Pesa mucho el que se pertenezca a una generación u otra; a la gente mayor, por muy culta y tolerante que sea, le sigue pareciendo una perversidad el enamoramiento entre hombres o mujeres del mismo género. Creen que es una elección voluntaria y no una determinación inevitable —por los condicionantes que sean, genéticos o educativofamiliares—, no un modo de ser sexual: una personalidad sexual.
Y por ahí se les hace incomprensible el asunto. Suponen que las personas homosexuales viven en la mera genitalidad, en la búsqueda de la cópula y el orgasmo al margen de un contexto amoroso. No llegan a entender, pues, que dos personas del mismo sexo pueden enamorarse y desear vivir en pareja. Con el mismo derecho que tiene cualquier ser humano, en su única, brevísisma vida.
Es cierto que la familia es el núcleo de la sociedad, pero también es la matriz de la locura. Tener padres heterosexuales u homosexuales no es garantía de nada. Lo que importa es que disfruten de estabilidad emocional y que quieran y respeten a sus hijos como personas. Lo que hace fuerte a un ser humano es el haberse sentido aceptado y amado cuando niño. De ahí proviene su fuerza y su seguridad.
La Iglesia tiene gente preparada: arquitectos, abogados, ingenieros, médicos, filósofos, ¿cómo es posible que no entiendan lo que es la sexualidad humana? Y lo que es más interesante: dentro de la Iglesia católica no se impide discrepar, al menos entre los obispos. Véanse las posturas del obispo Vera de Saltillo.

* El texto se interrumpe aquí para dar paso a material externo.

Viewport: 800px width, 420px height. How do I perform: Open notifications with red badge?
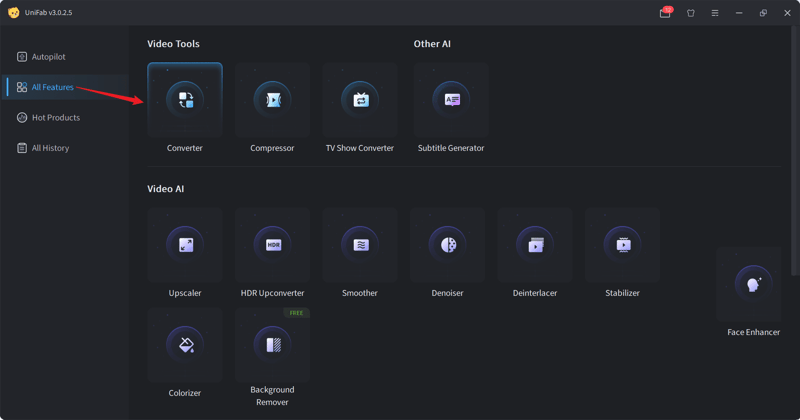click(665, 13)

Es muy difícil, salvo empíricamente, saber cuál es la dimensión humana más completa de la sexualidad si no se vive en pareja. Si uno no ha corrido con esa experiencia sublime y maravillosa (o desastrosa) no está autorizado —como los representantes de la Santa Rota— para hablar de la sexualidad y juzgar la zona más delicada y sagrada de un ser humano: la intimidad. No basta el conocimiento ocasional del orgasmo en cópula: se requiere de la convivencia prolongada en pareja. El matrimonio es una conversación.
Pero ¿cuál es conflicto de la Iglesia con el placer? ¿Cuál es el problema de las religiones —la judía, la católica, la musulmana, la tradición judeocristiana— con el sexo? ¿Por qué les perturba e irrita tanto? ¿Por qué los budistas no se preocupan tanto y se encomiendan a reflexiones más importantes?
Nadie tiene derecho a indignarse porque los demás no comparten sus mismas creencias ni mucho menos a imponerlas de manera inapelable.